==== DATA PROVIDED
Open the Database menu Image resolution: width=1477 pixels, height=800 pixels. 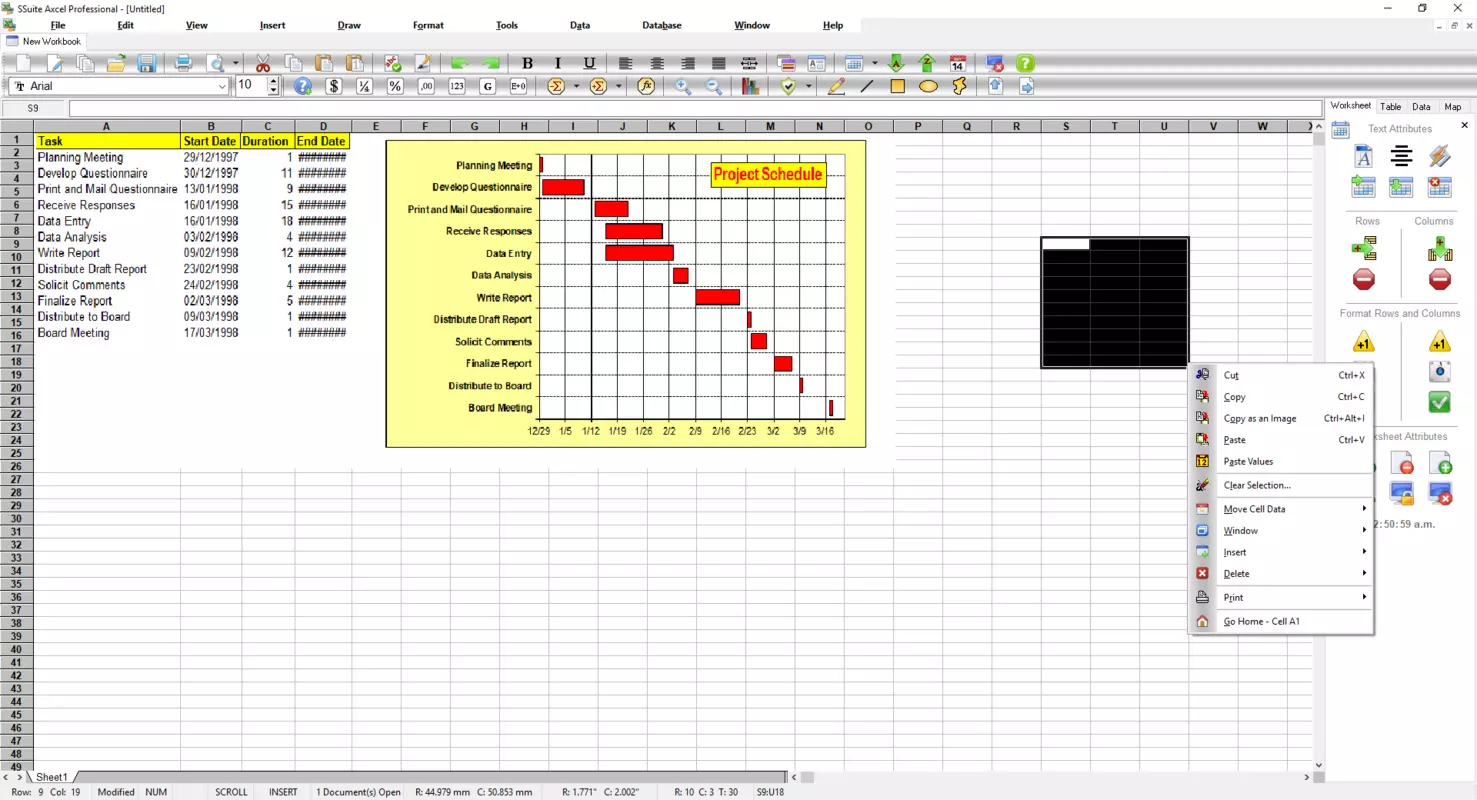661,25
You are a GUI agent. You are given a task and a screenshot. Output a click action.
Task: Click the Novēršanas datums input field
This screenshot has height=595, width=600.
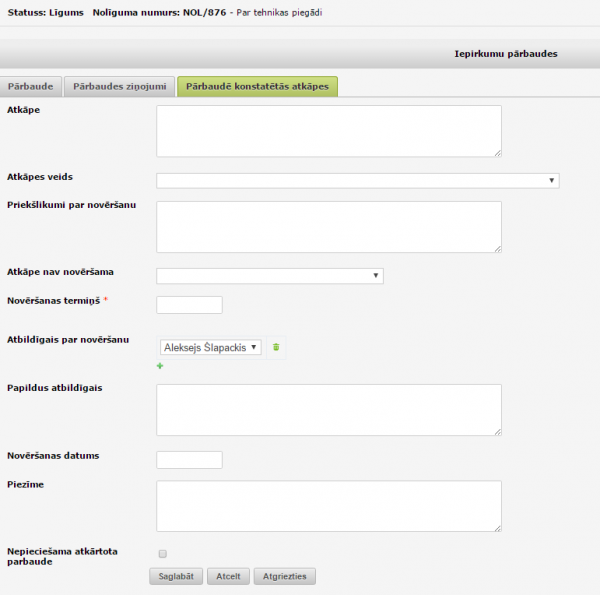(190, 460)
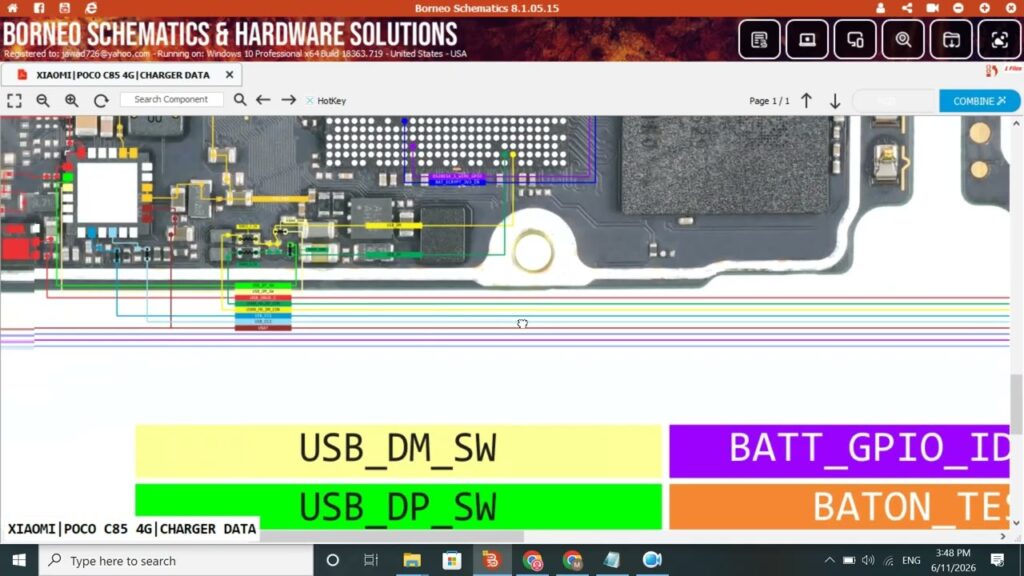The width and height of the screenshot is (1024, 576).
Task: Rotate the view with the refresh icon
Action: click(101, 101)
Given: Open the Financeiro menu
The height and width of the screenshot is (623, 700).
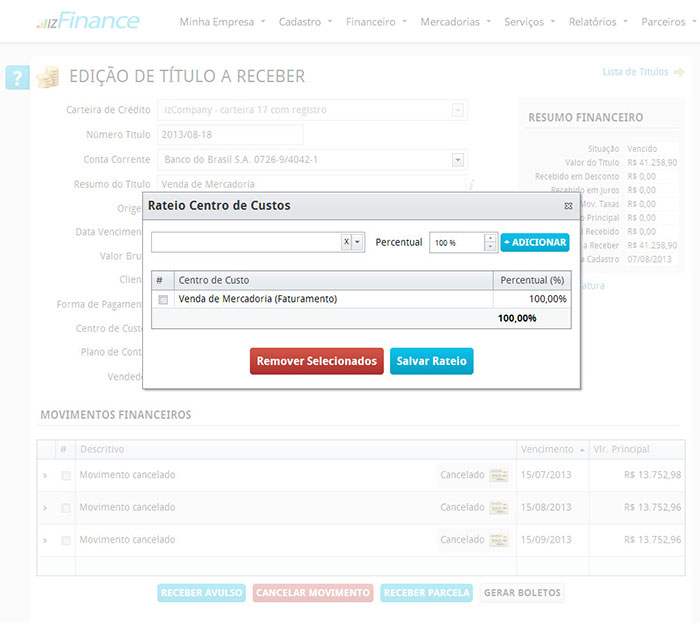Looking at the screenshot, I should pyautogui.click(x=375, y=21).
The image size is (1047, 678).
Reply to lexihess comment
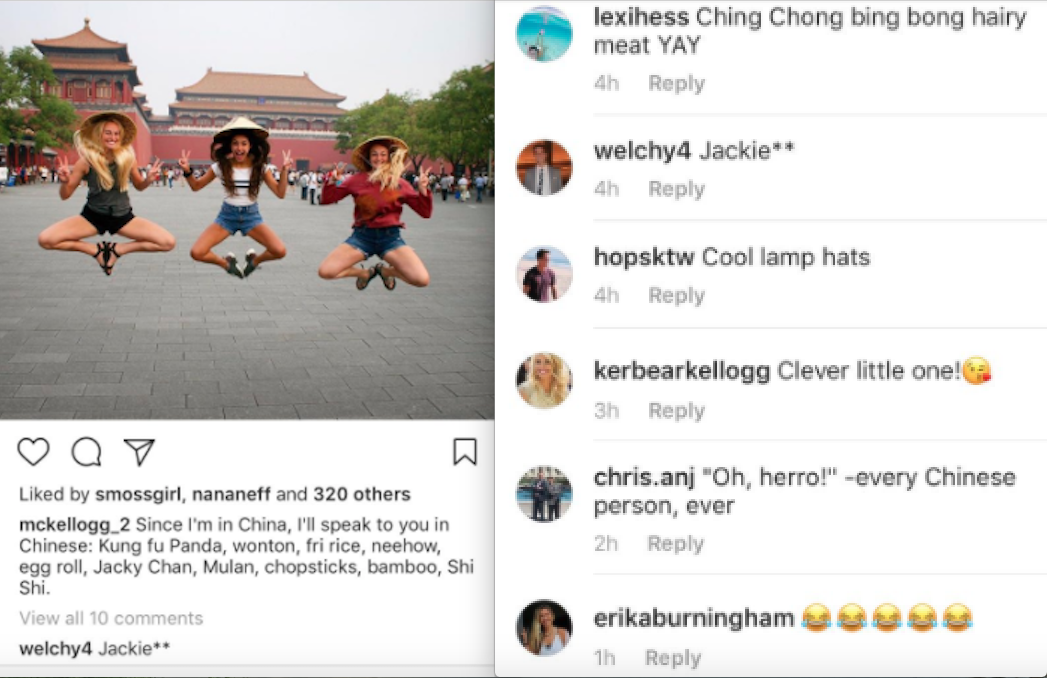click(x=676, y=83)
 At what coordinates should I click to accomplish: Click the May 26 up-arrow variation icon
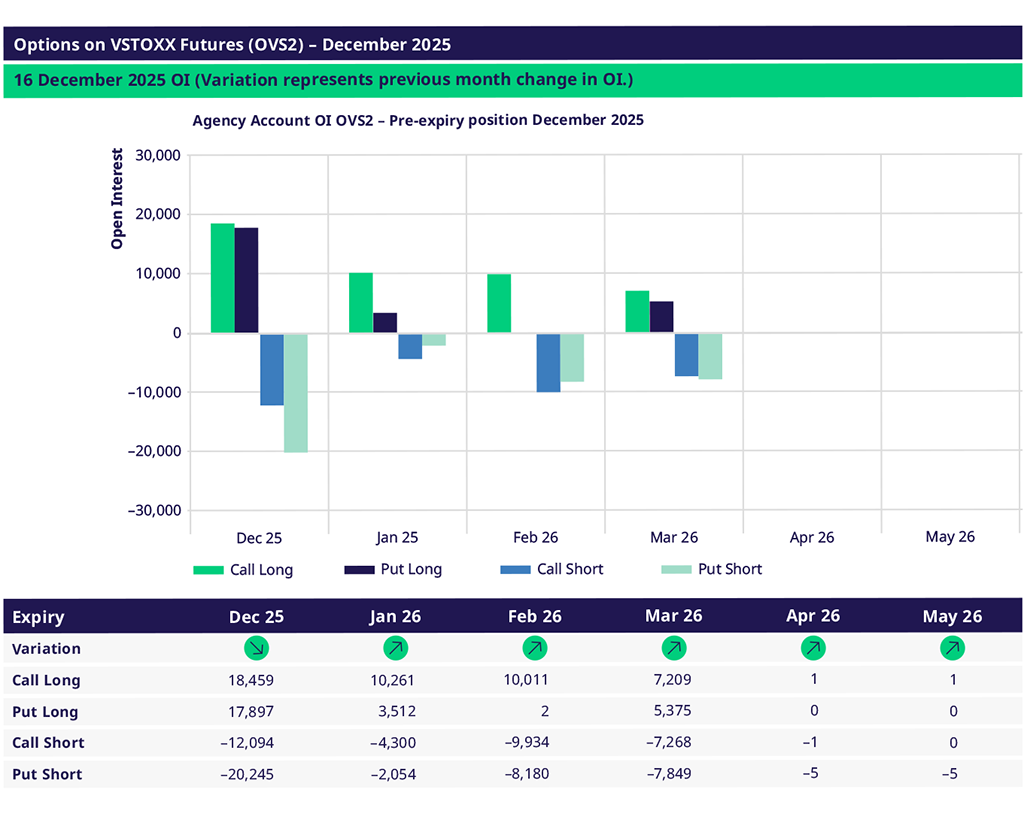[x=952, y=648]
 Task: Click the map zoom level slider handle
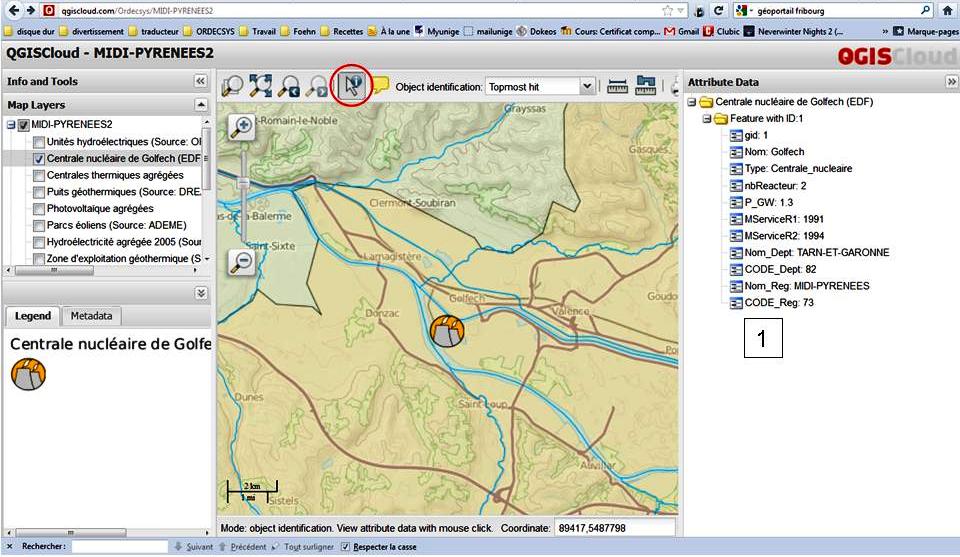click(241, 183)
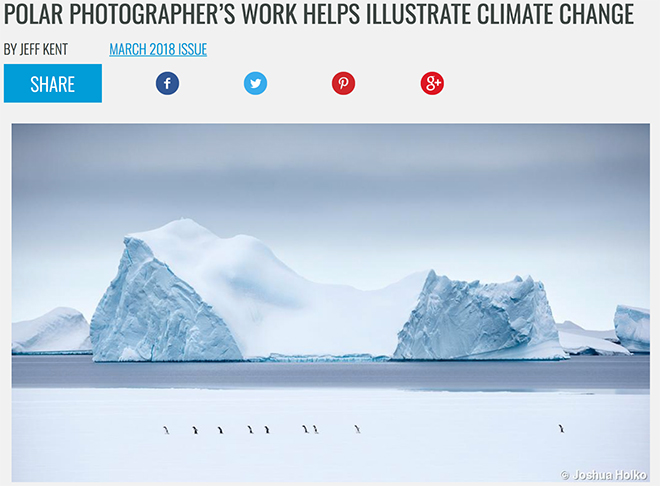Click the leftmost penguin in the line
Image resolution: width=660 pixels, height=486 pixels.
click(x=166, y=430)
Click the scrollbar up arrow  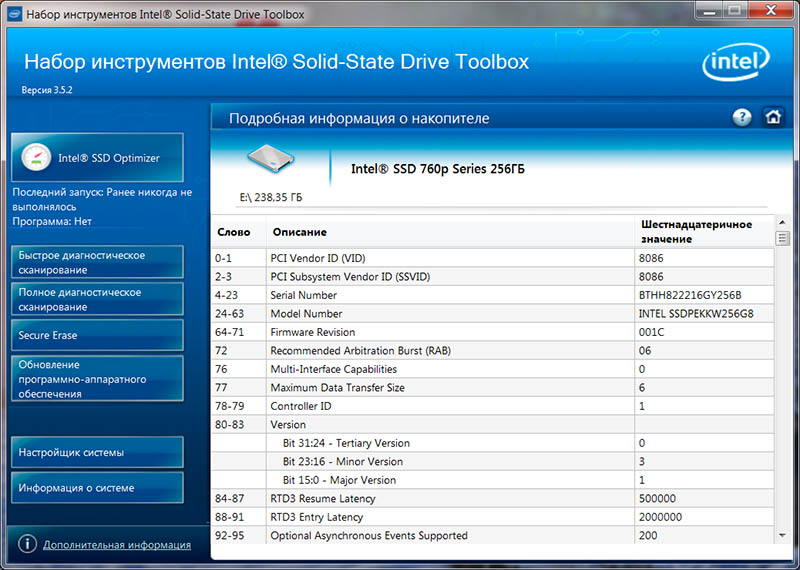(783, 221)
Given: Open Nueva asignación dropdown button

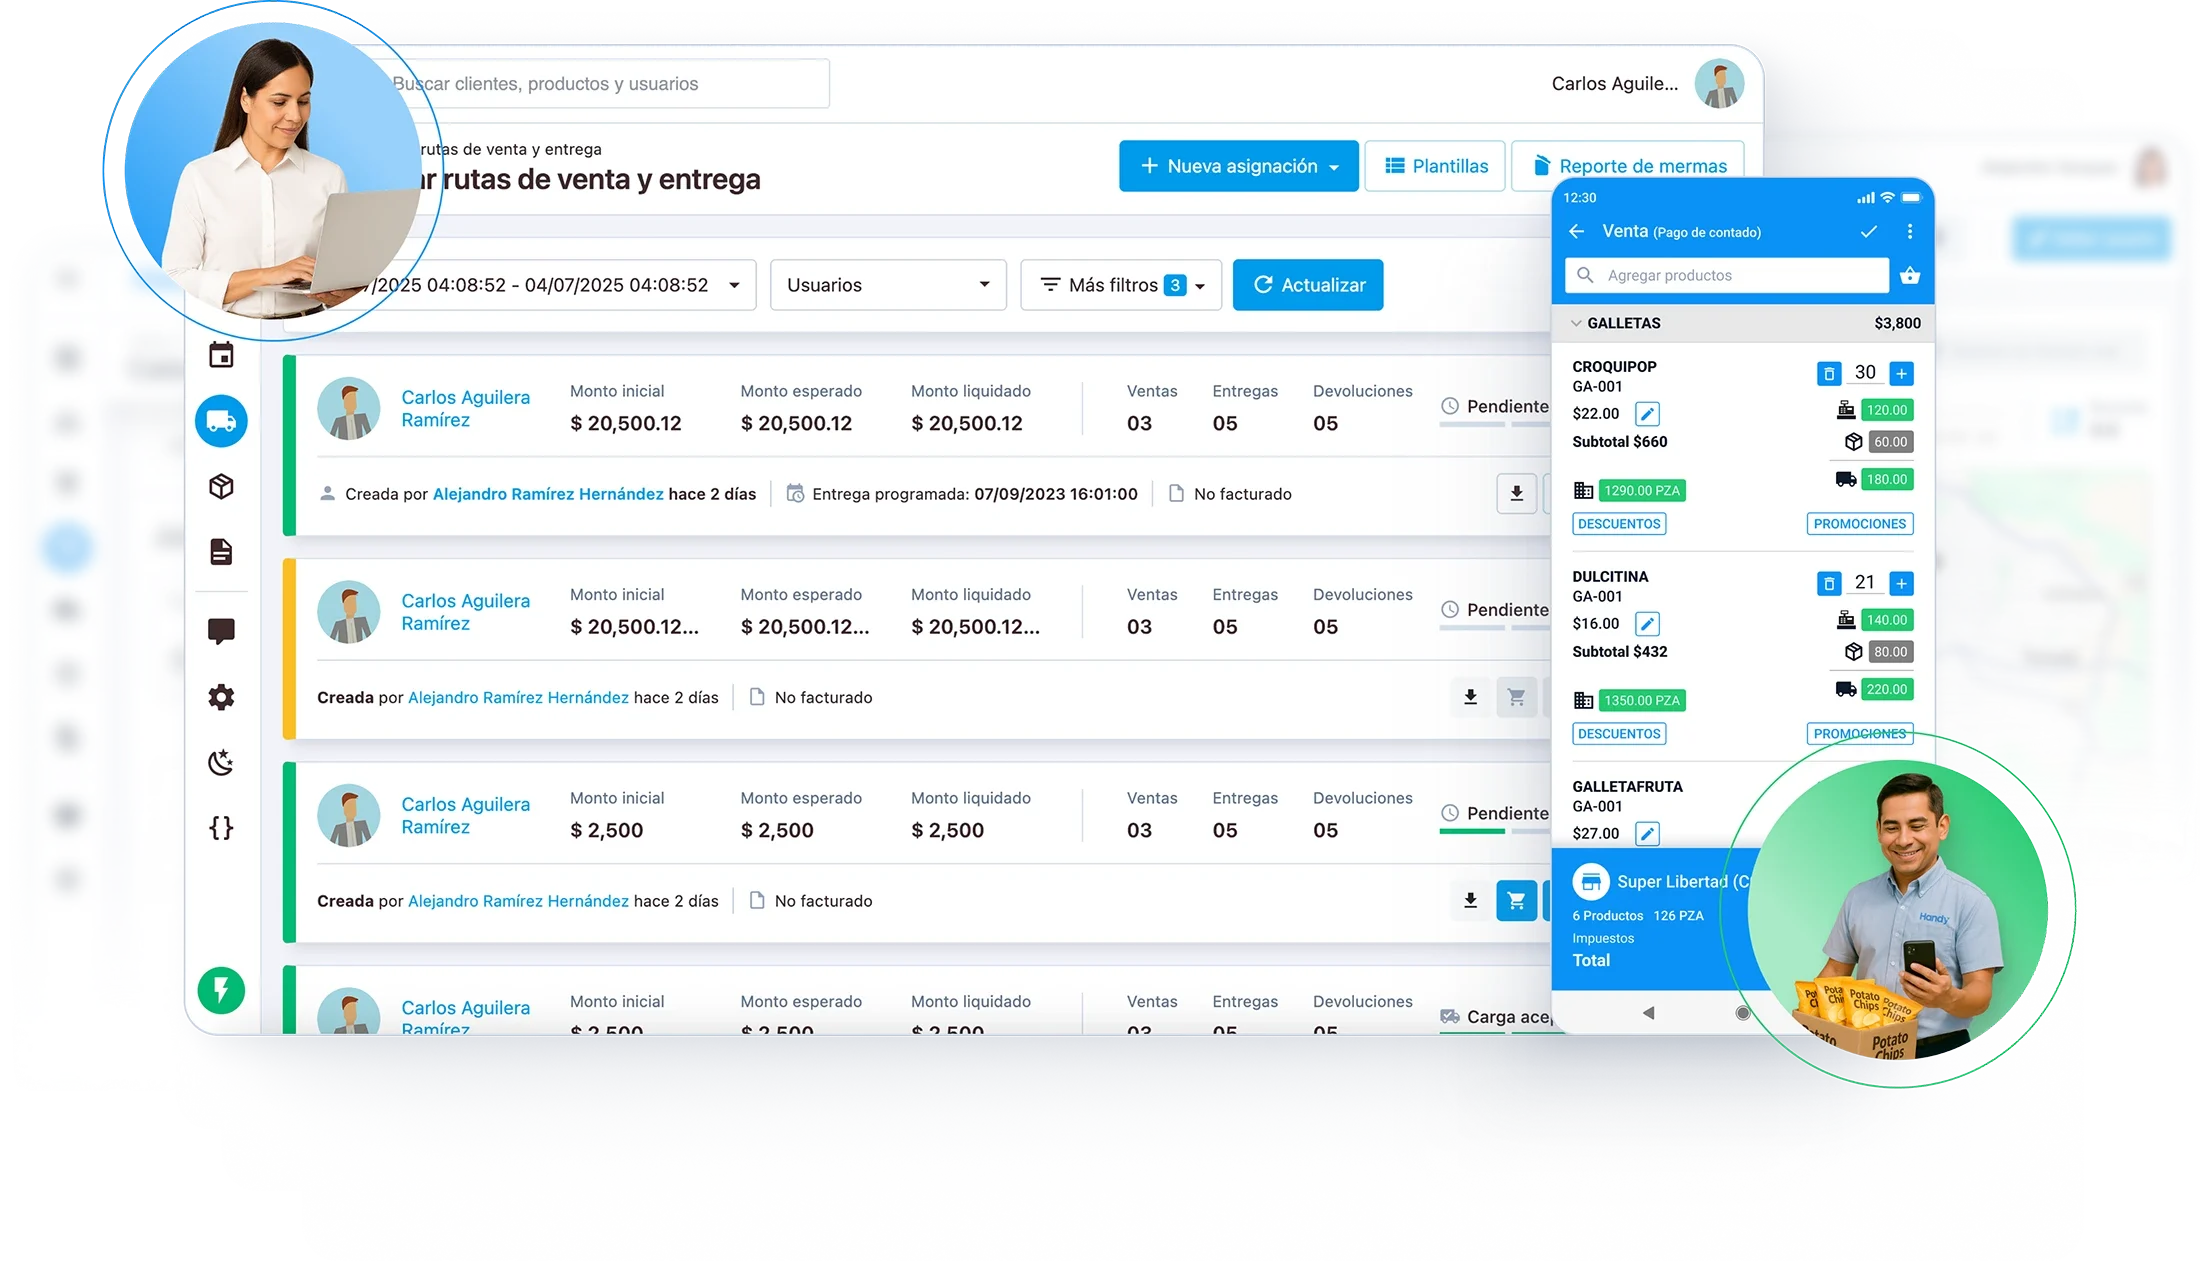Looking at the screenshot, I should 1238,166.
========
** EXERCISE **
Please reproduce the entries word for word in the stretch from the line containing "Given: Open the Financeiro menu" through the line containing "click(x=166, y=430)", both included. Leave the pictures out of your answer.

** TASK RESULT **
Given: Open the Financeiro menu
The height and width of the screenshot is (623, 700).
Looking at the screenshot, I should pyautogui.click(x=375, y=21).
The image size is (1047, 678).
Reply to lexihess comment
click(x=676, y=83)
 At what coordinates should I click to accomplish: Click the May 26 up-arrow variation icon
[x=952, y=648]
 Task: Click the map zoom level slider handle
click(241, 183)
Click the leftmost penguin in the line
Image resolution: width=660 pixels, height=486 pixels.
click(x=166, y=430)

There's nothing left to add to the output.